The 1998 amendments made several changes to the disclosure requirements. Among these changes were the addition of two crimes (Arson and Negligent Manslaughter) and three locations (resident halls, non-campus buildings or property not geographically contiguous to the campus, and public property immediately adjacent to a facility that is owned or operated by the institution for education purposes) that schools must include in the reported statistics. Institutions that have a campus police or security department are required to maintain a daily crime log that is available to the public.
The Clery Act was also amended in October 2000 by the Campus Sex Crimes Prevention Act (Section 1601 of Public Law 106-386). The changes went into effect on Oct. 28, 2002. Beginning in 2003, institutions are required to notify the campus community where law enforcement agency information provided by a state concerning registered sex offenders who are on campus may be obtained.
Recent Changes
Most recently, on March 7, 2013, President Obama signed the Violence Against Women Reauthorization Act of 2013 (VAWA) (Public Law 113-4), which, among other provisions, amended section 485(f) of the Higher Education Act of 965, as amended (HEA), otherwise known as the Jeanne Clery Disclosure of Campus Security Policy and Campus Crime Statistics Act. The Clery Act requires institutions of higher education to comply with certain campus safety and security related requirements as a condition of participating in the Federal student financial aid programs authorized by Title IV of the HEA. Notably, VAWA amended the Clery Act to require institutions to compile statistics of domestic violence, dating violence, exual assault, and stalking and to include certain policies, procedures, and programs pertaining to these incidents in their annual security reports (ASRs).

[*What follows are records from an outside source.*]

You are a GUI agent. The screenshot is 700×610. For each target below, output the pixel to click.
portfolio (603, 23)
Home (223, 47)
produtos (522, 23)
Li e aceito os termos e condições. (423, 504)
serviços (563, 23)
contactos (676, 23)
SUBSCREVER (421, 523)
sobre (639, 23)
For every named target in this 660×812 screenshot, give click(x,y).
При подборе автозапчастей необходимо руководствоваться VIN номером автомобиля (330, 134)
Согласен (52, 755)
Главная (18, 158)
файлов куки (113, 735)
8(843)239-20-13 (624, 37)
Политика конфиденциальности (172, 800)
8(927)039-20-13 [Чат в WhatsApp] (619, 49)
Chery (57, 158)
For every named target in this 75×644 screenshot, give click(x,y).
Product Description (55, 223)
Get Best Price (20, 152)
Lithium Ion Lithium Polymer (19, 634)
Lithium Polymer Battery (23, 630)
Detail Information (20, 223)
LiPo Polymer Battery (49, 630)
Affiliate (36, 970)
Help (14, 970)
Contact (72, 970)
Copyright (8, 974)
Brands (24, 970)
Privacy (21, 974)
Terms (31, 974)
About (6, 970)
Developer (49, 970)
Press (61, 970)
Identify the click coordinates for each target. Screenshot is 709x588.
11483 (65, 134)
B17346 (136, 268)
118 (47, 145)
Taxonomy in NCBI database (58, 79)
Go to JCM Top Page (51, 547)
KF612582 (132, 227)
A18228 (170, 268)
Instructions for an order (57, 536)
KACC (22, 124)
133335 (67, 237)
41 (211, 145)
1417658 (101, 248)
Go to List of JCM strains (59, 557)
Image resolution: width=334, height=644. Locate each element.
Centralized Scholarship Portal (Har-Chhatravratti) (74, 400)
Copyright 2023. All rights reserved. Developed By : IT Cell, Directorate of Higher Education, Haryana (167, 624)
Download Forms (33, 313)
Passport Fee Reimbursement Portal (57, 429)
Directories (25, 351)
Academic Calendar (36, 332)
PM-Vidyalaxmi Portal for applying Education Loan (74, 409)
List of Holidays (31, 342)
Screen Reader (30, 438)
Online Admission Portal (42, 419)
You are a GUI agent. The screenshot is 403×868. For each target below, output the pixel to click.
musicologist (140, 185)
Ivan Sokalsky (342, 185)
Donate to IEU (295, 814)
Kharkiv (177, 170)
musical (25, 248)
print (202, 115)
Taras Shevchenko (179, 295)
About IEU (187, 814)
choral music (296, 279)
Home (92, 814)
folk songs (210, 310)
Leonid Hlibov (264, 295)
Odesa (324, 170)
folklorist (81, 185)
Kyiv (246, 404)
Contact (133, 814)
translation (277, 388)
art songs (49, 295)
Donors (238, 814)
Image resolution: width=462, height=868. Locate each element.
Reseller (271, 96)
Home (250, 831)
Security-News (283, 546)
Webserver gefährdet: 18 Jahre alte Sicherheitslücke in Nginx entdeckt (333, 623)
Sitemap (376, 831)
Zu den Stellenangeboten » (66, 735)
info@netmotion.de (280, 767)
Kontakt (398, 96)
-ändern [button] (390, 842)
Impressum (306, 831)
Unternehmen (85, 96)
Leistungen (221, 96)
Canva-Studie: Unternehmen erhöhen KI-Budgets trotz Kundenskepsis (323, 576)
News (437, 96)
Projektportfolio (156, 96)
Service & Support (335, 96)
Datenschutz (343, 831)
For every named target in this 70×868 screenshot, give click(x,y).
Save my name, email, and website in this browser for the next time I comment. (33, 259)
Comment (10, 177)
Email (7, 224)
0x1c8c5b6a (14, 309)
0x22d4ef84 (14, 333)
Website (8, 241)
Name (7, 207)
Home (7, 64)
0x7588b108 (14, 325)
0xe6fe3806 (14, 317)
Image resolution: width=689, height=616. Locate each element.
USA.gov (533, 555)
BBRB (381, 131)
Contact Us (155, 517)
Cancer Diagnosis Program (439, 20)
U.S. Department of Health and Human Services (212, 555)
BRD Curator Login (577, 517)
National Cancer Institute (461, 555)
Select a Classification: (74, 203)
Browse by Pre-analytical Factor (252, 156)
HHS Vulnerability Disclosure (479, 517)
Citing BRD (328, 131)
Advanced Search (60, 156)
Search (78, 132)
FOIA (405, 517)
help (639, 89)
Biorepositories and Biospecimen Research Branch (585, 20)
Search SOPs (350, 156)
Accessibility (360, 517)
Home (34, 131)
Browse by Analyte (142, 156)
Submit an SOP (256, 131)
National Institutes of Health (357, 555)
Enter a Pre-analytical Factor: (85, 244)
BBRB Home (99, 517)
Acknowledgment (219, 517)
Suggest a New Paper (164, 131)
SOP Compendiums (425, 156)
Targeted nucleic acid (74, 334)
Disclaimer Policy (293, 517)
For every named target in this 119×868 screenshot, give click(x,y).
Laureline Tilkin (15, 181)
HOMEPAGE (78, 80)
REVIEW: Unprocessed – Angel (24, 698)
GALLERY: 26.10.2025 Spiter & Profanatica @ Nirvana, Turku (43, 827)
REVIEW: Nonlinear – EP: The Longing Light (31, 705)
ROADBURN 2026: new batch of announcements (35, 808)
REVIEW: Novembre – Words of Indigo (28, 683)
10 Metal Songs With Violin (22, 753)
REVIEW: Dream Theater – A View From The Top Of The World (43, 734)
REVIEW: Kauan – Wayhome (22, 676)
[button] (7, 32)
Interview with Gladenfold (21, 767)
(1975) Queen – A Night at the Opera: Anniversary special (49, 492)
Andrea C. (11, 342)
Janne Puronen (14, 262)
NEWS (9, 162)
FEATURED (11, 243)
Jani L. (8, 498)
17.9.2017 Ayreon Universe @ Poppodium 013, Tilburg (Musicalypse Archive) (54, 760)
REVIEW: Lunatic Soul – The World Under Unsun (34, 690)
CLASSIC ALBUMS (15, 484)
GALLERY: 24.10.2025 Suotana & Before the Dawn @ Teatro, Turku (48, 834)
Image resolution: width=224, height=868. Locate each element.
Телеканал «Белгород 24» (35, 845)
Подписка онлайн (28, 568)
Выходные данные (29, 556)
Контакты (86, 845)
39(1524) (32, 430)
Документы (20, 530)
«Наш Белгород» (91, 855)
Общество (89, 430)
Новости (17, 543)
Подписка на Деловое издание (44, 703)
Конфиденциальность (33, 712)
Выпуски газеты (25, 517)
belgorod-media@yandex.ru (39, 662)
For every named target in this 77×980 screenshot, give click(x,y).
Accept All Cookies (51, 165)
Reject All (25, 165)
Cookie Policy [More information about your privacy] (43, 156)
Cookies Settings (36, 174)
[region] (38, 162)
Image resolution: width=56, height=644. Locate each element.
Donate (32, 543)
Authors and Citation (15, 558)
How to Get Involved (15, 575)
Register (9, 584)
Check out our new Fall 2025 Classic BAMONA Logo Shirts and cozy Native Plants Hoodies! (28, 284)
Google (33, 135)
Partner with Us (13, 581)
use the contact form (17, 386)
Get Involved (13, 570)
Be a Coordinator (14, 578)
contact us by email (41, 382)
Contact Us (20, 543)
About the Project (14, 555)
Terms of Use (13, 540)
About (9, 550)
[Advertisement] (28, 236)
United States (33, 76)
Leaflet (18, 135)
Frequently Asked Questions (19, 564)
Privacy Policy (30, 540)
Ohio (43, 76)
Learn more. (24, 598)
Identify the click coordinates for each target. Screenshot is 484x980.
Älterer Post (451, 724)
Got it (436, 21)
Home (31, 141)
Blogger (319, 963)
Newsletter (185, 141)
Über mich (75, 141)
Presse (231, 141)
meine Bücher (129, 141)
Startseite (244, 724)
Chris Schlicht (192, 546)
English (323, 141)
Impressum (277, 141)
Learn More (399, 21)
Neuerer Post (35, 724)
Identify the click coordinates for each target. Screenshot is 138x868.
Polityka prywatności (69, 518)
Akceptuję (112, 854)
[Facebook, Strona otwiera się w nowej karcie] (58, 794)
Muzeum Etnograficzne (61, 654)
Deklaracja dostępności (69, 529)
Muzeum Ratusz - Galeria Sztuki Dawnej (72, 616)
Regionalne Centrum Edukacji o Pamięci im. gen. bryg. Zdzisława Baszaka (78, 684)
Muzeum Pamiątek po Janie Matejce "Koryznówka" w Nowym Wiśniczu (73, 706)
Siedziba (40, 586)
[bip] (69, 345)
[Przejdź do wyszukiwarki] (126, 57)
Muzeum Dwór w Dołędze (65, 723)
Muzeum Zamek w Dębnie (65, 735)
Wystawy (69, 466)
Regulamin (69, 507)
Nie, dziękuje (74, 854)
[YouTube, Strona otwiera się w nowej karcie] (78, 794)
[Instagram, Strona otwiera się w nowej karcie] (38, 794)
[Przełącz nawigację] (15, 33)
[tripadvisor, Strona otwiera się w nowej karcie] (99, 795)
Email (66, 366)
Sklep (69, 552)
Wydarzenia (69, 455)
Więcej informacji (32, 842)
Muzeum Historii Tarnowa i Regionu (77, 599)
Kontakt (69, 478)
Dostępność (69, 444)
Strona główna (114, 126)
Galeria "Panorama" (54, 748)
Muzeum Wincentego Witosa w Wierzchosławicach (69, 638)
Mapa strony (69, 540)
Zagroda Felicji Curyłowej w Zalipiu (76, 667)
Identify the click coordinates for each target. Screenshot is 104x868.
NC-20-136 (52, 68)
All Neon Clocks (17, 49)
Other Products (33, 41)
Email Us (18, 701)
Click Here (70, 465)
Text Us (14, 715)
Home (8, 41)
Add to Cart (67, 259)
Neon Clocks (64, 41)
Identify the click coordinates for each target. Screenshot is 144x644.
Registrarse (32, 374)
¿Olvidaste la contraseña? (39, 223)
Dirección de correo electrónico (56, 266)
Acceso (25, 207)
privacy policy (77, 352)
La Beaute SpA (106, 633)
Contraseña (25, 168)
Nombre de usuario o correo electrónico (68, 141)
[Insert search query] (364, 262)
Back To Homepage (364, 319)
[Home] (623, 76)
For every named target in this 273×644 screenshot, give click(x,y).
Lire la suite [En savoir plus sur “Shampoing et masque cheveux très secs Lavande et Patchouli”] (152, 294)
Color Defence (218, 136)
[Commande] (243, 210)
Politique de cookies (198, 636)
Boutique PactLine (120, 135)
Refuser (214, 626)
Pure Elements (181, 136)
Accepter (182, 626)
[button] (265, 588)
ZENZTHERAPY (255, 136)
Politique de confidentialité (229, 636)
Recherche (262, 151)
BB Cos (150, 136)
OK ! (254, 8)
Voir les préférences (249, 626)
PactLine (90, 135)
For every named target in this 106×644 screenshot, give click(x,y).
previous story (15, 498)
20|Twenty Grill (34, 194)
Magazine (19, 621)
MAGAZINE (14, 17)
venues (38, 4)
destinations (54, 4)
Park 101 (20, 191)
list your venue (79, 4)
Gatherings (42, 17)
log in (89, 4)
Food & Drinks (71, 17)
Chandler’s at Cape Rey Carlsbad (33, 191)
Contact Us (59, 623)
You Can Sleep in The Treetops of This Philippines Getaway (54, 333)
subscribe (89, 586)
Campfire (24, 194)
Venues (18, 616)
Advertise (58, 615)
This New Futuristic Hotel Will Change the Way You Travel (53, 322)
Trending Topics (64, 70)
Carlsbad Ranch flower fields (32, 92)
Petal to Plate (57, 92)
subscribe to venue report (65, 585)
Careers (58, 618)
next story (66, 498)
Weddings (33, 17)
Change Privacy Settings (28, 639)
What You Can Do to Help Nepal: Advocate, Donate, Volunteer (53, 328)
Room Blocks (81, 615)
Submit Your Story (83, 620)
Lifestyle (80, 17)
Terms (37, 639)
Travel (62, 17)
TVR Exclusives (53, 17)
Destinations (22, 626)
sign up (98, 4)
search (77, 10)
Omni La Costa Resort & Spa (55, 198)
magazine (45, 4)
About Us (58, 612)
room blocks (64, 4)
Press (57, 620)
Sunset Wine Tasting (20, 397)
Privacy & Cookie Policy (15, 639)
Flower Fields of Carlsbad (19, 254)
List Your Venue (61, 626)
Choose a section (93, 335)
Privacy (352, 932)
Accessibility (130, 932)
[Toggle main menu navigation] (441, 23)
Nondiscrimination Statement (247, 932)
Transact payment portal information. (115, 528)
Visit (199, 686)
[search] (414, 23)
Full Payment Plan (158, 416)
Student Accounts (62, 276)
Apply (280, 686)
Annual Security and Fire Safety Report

The first ASR that must include this new information is the one that institutions must provide to students, employees, and prospective students and employees by October 1, 2014. The U.S. Department of Education (Department) published a Notice of Proposed Rule-making including draft regulations that would implement the VAWA changes on June 20, 2014, and expects to publish final regulations by November 1, 2014. Noting this gap, in July 2014, a Dear Colleague Letter GEN-14-13 explaining that institutions must make a good-faith effort to comply with the statutory provisions until the Department has completed the rule-making process and the final regulations have gone into effect.